Ultrasound-Identified Trigger-Point and Ultrasound-Guided IncobotulinumtoxinA (Xeomin®) Injection for Refractory V2-V3 Trigeminal Neuralgia: A Case Report.

Introduction
Trigeminal neuralgia (TN) is characterized by paroxysmal facial pain along one or more divisions of the trigeminal nerve. Although anticonvulsants such as carbamazepine or gabapentin remain first-line, many patients experience suboptimal relief or intolerable side effects. Botulinum toxin type A (BoNT-A) has emerged as a promising minimally invasive alternative, with randomized trials and systematic reviews reporting beneficial effects in TN [1-4].

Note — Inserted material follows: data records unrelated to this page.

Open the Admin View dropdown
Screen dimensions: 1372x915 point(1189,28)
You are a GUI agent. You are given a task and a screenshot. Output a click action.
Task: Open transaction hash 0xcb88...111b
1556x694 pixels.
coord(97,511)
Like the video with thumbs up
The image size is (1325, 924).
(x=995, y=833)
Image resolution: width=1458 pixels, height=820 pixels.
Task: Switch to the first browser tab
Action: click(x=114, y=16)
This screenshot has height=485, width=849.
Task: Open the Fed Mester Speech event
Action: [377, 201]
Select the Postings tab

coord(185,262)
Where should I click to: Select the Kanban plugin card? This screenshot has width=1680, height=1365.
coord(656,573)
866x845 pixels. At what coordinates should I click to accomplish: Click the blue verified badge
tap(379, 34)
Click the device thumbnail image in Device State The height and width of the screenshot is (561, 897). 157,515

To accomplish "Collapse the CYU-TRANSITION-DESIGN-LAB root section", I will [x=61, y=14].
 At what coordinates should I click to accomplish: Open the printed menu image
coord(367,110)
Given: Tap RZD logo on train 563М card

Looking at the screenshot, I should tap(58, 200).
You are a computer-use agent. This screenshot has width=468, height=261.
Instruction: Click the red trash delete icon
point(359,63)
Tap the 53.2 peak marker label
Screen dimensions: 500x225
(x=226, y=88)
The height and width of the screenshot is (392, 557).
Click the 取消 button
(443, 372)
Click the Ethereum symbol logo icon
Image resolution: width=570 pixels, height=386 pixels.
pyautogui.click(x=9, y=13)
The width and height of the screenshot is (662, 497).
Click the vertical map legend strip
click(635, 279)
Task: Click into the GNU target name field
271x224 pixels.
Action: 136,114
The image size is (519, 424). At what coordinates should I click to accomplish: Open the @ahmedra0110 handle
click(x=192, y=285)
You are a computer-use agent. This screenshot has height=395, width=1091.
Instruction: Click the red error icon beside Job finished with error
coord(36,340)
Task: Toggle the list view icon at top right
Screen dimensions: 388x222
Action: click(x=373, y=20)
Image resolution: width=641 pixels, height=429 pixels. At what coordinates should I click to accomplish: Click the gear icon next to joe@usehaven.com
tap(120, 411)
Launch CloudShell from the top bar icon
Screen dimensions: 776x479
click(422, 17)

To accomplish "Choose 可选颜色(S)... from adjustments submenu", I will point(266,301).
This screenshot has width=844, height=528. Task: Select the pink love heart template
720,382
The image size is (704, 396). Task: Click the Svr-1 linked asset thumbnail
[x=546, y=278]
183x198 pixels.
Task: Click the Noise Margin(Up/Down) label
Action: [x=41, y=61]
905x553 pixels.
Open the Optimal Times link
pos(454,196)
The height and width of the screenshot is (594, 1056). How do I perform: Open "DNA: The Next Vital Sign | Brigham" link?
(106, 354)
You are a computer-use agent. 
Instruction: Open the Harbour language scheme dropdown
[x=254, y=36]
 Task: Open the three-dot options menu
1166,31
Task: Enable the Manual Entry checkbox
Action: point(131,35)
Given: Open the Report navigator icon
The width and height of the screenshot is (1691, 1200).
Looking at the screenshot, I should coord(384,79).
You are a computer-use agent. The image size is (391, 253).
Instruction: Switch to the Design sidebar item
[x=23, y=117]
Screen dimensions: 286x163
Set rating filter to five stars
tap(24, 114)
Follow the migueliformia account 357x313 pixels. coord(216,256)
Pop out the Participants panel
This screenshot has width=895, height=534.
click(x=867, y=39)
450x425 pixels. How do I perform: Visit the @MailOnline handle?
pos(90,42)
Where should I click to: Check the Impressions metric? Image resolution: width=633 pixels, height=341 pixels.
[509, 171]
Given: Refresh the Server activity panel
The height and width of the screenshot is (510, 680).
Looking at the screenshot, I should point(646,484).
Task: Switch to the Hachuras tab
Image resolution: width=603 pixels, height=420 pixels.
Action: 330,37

Ultrasound (US) offers real-time visualization of soft tissue anatomy and dynamic features. Recent case series and technique reports describe the value of US for mapping trigger points and guiding injections in facial pain syndromes [5-7]. In this case, we used a high-frequency handheld probe (Clarius L20) both to identify subclinical trigger points - areas showing subtle tremor/fasciculation not palpable on examination - and to guide intramuscular masseter injections.
For clarity, in this manuscript, we use the following operational terms: "fasciculation" - a brief, spontaneous focal twitch of a muscle fascicle visible on high-frequency US; "hyperdynamic motion" - localized increased tissue motion observed on real-time imaging; and "ultrasound-identified trigger zone" - a focal site where US shows fasciculation or hyperdynamic motion that correlates temporally and spatially with the patient’s symptoms and was selected for targeted injection. We emphasize that this represents an operational working definition for the purposes of targeting and reporting in this case and does not equate fully with classical myofascial trigger point diagnostic criteria (taut band, spot tenderness, and referred pain).

Case presentation
Patient information and history
A 50-year-old male presented with a multi-year history of left-sided facial pain consistent with TN involving the maxillary (V2) and mandibular (V3) divisions. Prior management included long-term gabapentin/pregabalin with incomplete symptom control (baseline VAS 8/10). The patient elected to pursue localized injection therapy for pain control and simultaneous cosmetic improvement of jawline contour.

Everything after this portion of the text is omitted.